Replies are listed 'Best First'.
Re: subroutine problem
by Paladin (Vicar) on Feb 26, 2003 at 16:46 UTC
    The indentation in your code makes it a bit difficult to see what is in your foreach loops and what isn't. In addition to the problems with @pairs that jasonk and meetraz pointed out, there are some other things that don't make sense with the code pasted.
    • You declare and assign to $base and $pair but never use them.
    • In your last foreach you have $nn_pair as the loop variable, but use $_ inside the loop.
    • At the top you say @pairs = get_nn_pairs (@segment1); but you are printing @sorted_array at the end of the sub, not returning the array.
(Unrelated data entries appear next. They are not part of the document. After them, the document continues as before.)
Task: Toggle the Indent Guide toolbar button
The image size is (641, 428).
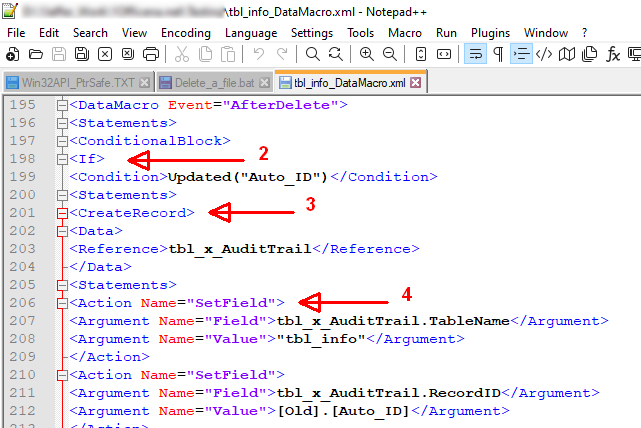Action: pyautogui.click(x=521, y=54)
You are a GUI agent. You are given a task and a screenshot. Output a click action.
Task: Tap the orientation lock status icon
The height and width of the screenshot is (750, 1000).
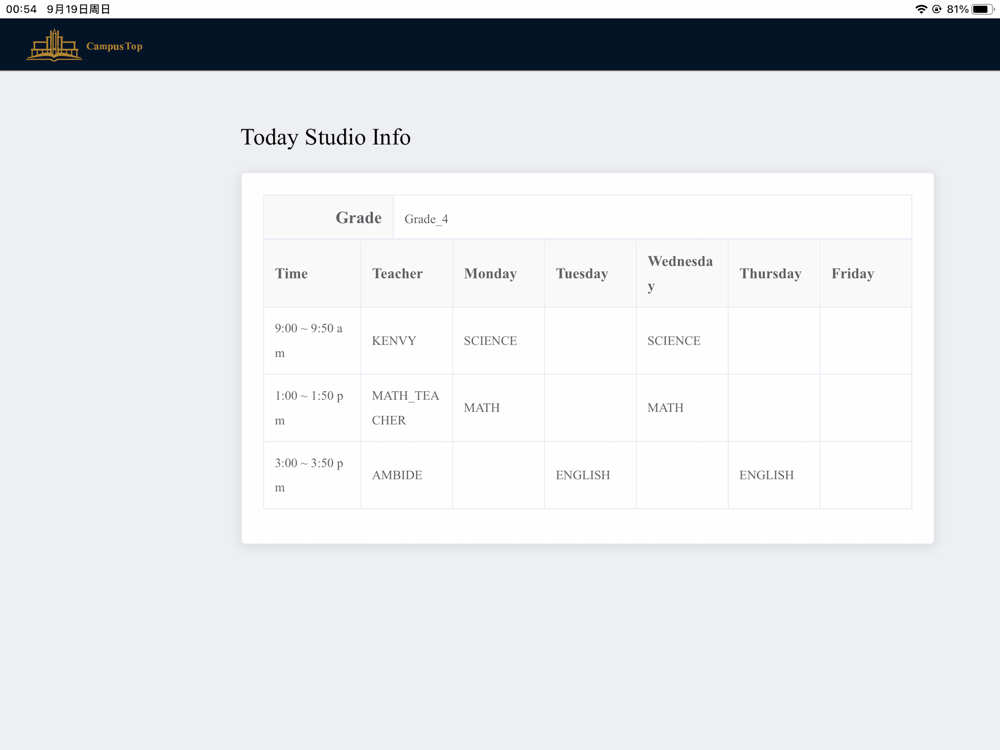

    You may want to try something like the code below:

    sub get_nn_pairs { my @segment1 = @_; my @pairs; # find and print all nn pairs form the sequence. foreach my $i (1 .. $#segment1) { push @pairs, "$segment1[$i-1]$segment1[$i]"; } my %freq; foreach my $nn_pair (@pairs) { $freq{$nn_pair}++; } my @sorted_array = sort { $freq{$b} <=> $freq{$a} } keys %freq; return @sorted_array; } my @ordered_pairs = get_nn_pairs(@input);
Re: subroutine problem
by jasonk (Parson) on Feb 26, 2003 at 16:28 UTC

    You have several problems with your use of the @pairs array, first you are assigning to it using @pairs = "$segment1[$i-1]$segment1[$i]\n";, which ensures that the array will never contain more than one entry, you probably want push(@pairs, $segment1[$i-1].$segment1[$i]) instead. Immediately after that assignment however, you are assigning it again with @pairs = split('', $nn_pair), so the content from the previous assignment is useless because you just overwrote it with whatever was split from $nn_pair (which you never assigned, and thus @pairs is always empty after this line). Perhaps your first assignment to @pairs should have been assigning to $nn_pair instead?. (use strict; will help you find these kinds of problems)

Re: subroutine problem
by meetraz (Hermit) on Feb 26, 2003 at 16:28 UTC
    What is the value of @segment1 ?

    And why are you assigning a string to an array in this line:

    @pairs = "$segment1[$i-1]$segment1[$i]\n";

    You probably mean to do:

    $nn_pair = $segment1[$i-1] . $segment1[$i] . "\n";